Santiago, 17 jan 2018 (Ecclesia) – O Papa Francisco afirmou hoje, durante uma visita à Pontifícia Universidade Católica do Chile, a necessidade do ensino se afirmar como pólo de educação para a “convivência”, diante da atual cultura de “fragmentação”, e disse que a universidade é um “laboratório para o futuro do país”.

“O serviço universitário deve ter sempre como objetivo ser de qualidade e excelência, colocadas ao serviço da convivência nacional. Neste sentido, podemos dizer que a universidade torna-se um laboratório para o futuro do país”, sustentou Francisco, que desejou que esta instituição “continue a dar frutos para o bem do povo do Chile e para a glória de Deus”.

A Pontifícia Universidade Católica do Chile, criada em 1888, é considerada uma das melhores instituições educativas da América do Sul, contando atualmente com cerca de 25 mil alunos.

Para o Papa argentino, é essencial uma educação que “ensine a pensar e a integrar”, e esteja empenhada numa “alfabetização integral”, que compreenda “a cabeça, os afetos, as mãos”, ou seja, que resulte em ações que impeçam que “a fragmentação seja a condição dominante”, perante os desafios atuais do Chile, e do mundo.

“Para isso é necessário ensinar a pensar o que se sente e o que se faz, a sentir o que se pensa e faz, a fazer o que se pensa e o que se sente, num dinamismo ao serviço da pessoa e da sociedade”, acrescentou.

Ao corpo diretivo, aos alunos e aos professores da Pontifícia Universidade Católica do Chile, Francisco lembrou ainda que “a comunidade educativa guarda em si mesma um número infinito de potencialidades e de possibilidades”.

Mas só se ela deixar-se “enriquecer e interpelar” pela realidade, sem sucumbir a uma “lógica antagónica e elitista do saber”, se ela “for capaz de despertar nos seus alunos o deslumbramento de um mundo a descobrir”.

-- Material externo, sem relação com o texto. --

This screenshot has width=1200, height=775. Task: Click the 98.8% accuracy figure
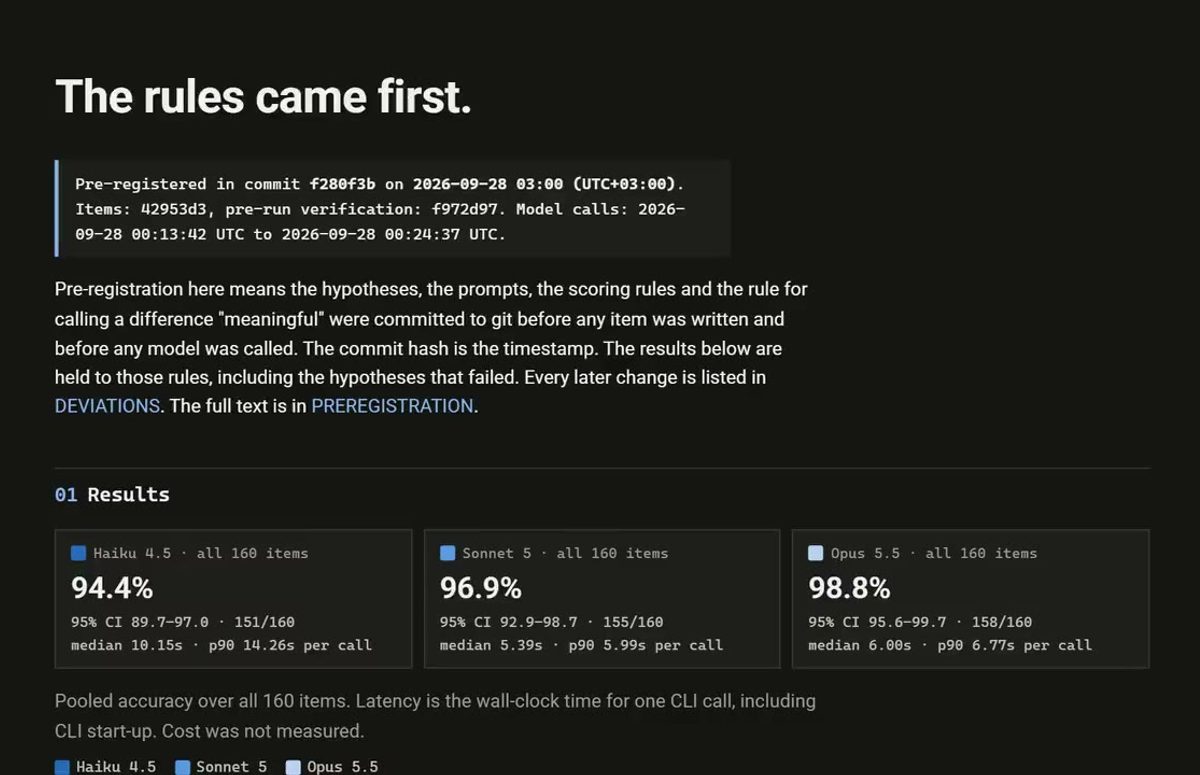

“Hoje, a missão que têm nas vossas mãos é profética. Sois chamados a gerar processos que iluminem a cultura atual, propondo um humanismo renovado, que evite cair em qualquer tipo de retrocesso. E esta profecia deve impelir-nos a buscar espaços mais de diálogo do que de conflito, mais de encontro do que divisão. Caminhos de uma discrepância amigável, porque divergem com respeito, entre pessoas que caminham lealmente em busca do progresso da comunidade”, completou o Papa.